There are many materials used by industrial pump manufacturers today. The key is matching your pump’s casing and impeller material to the desired factors of your operation. Here’s a guide to help you in making the right material choice:
This is the common material used for pump casing since it’s cheap. It offers optimal performance for pumps in the mining, farming, and industrial sector. Cast iron pumps have a good corrosion resistance to alkaline and neutral pH fluids. This makes them ideal for use in high-temperature processes of not more than 343 degrees Celsius. The corrosion resistance of cast iron is, however, reduced in works that involve acidic fluids.

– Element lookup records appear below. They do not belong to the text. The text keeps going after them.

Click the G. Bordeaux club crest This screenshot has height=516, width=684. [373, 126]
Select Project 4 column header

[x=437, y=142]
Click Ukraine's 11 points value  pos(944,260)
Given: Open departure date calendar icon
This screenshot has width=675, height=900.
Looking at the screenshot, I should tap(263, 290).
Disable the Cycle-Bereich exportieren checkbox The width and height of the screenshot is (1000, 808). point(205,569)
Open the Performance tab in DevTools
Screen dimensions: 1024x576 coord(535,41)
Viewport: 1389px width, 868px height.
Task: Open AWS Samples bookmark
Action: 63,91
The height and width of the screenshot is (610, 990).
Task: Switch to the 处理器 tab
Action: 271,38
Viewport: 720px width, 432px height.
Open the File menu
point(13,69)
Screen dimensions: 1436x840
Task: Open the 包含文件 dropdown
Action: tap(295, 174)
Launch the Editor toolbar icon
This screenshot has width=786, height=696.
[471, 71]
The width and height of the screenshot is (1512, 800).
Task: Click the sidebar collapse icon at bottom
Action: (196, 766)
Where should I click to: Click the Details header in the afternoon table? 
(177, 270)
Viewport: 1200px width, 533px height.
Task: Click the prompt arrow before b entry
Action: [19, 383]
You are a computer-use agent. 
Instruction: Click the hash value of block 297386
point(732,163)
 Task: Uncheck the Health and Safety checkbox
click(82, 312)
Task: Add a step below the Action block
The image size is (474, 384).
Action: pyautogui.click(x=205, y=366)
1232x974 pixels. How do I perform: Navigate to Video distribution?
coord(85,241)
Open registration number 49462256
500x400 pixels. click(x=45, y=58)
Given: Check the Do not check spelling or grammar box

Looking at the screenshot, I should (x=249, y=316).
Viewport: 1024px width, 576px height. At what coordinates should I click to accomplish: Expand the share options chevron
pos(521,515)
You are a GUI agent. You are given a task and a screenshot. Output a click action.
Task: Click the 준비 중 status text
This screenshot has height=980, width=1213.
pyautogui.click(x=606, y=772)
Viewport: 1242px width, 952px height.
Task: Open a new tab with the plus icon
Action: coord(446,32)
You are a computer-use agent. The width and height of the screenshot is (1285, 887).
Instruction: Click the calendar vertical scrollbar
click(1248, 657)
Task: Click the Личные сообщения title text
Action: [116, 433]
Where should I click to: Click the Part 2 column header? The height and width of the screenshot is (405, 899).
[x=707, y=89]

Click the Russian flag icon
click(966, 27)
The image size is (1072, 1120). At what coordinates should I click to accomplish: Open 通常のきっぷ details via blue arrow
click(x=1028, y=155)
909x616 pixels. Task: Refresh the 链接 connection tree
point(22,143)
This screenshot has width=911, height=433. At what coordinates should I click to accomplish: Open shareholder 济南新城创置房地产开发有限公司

This material has a higher corrosion, cavitation, and erosion resistance compared to cast iron. Bronze pumps have high compression strength, are capable of running dry, and can be lubricated with grease, process fluids, or water. Bronze is the choice material for pumps used in seawater, offshore oil and gas drilling, and power generation.
High-grades of stainless steel are used in pumps for various applications—more so in oil and gas exploration and water treatment. Though expensive, stainless steel pumps are highly resistant to stress cracking and intergranular and crevice corrosion. This can be used in processes that use organic, chloride, or phosphoric acids.
Regardless of the material you choose for your application, service conditions and your operation’s fluid velocity play a significant role in the pump’s durability. Ensure that you don’t leave fluids sitting idle in the pump for prolonged periods. Stagnant fluids increase the corrosion rate in all the above pump materials, as well.